Columna beteliana:

Viaje de capacitaciones de madrijim

Para mí Argentina fue una de las experiencias más gratificantes de mi vida Beteliana. Tuve la suerte de ir en mi primer año de hadrajá. Digo suerte porque, siendo el más chico, tuve la oportunidad de crear lazos nuevos con gente mayor con la cual no era tan cercano. Además, logré fortalecer relaciones antiguas con amigos de toda la vida.

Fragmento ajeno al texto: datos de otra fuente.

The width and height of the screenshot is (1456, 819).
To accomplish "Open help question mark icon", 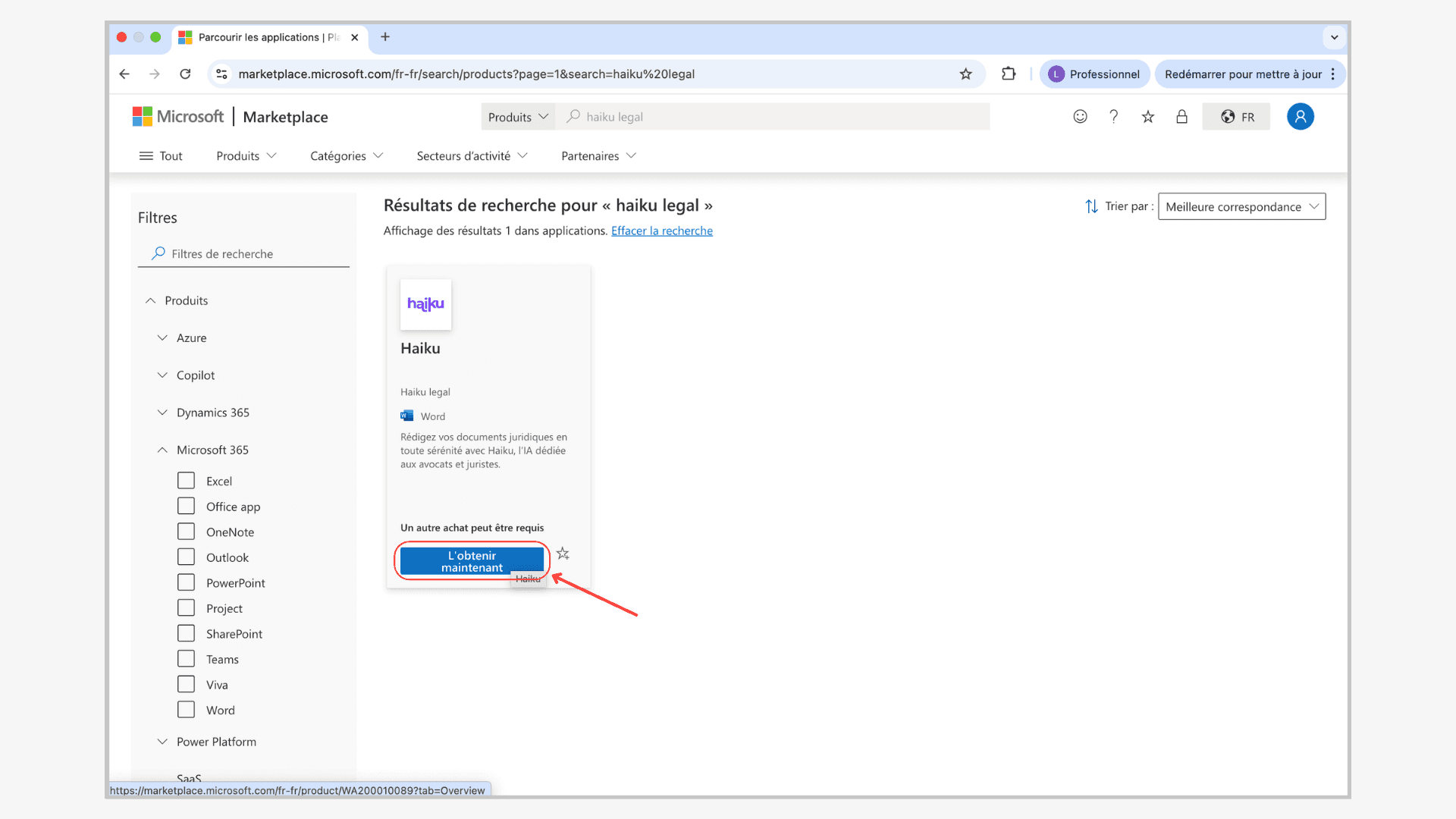I will [1113, 117].
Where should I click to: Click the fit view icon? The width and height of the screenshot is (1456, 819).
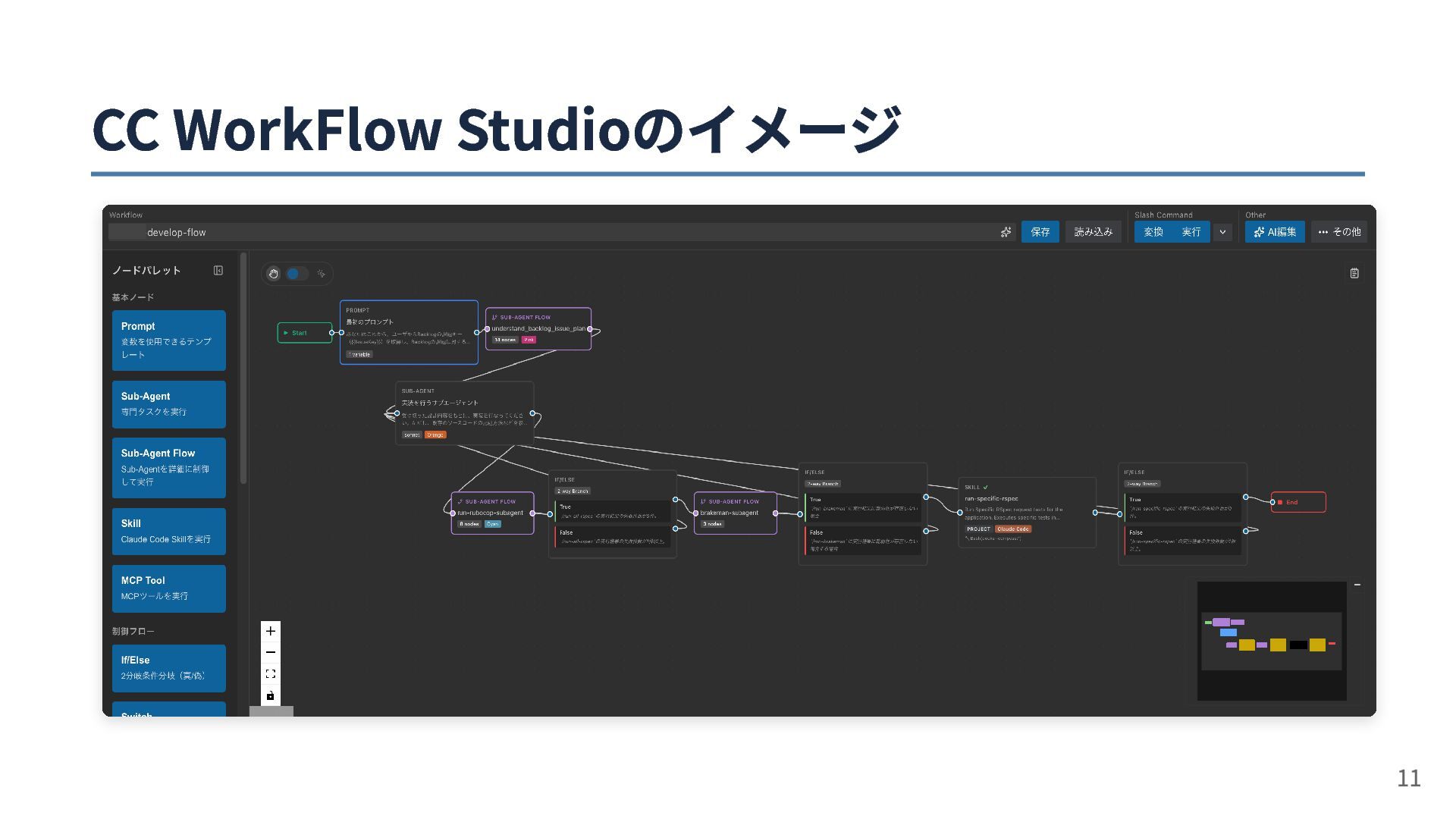point(271,673)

Una de las mejores cosas del viaje fue la gran variedad de actividades que realizamos. Desde capacitaciones muy divertidas hasta una casa embrujada. Actividades donde pude conocer mejor a todos los miembros del tzevet, viéndolos en ámbitos totalmente distintos a los que uno se acostumbra a lo largo del año. Sin embargo, siento que el mejor momento de todos fue la Havdalá que hicimos en nuestra ida a Cissab. Al cantar todas las canciones de Bet-El junto a tu kvutzá y a todo el Tzevet, se me vinieron recuerdos de toda mi vida Beteliana. Momentos como este son los que motivan para ir sábado a sábado y ocupar toda la energía posible para dirigir a los janijim.

Por Baltazar Jana. Madrij 6to Hombres.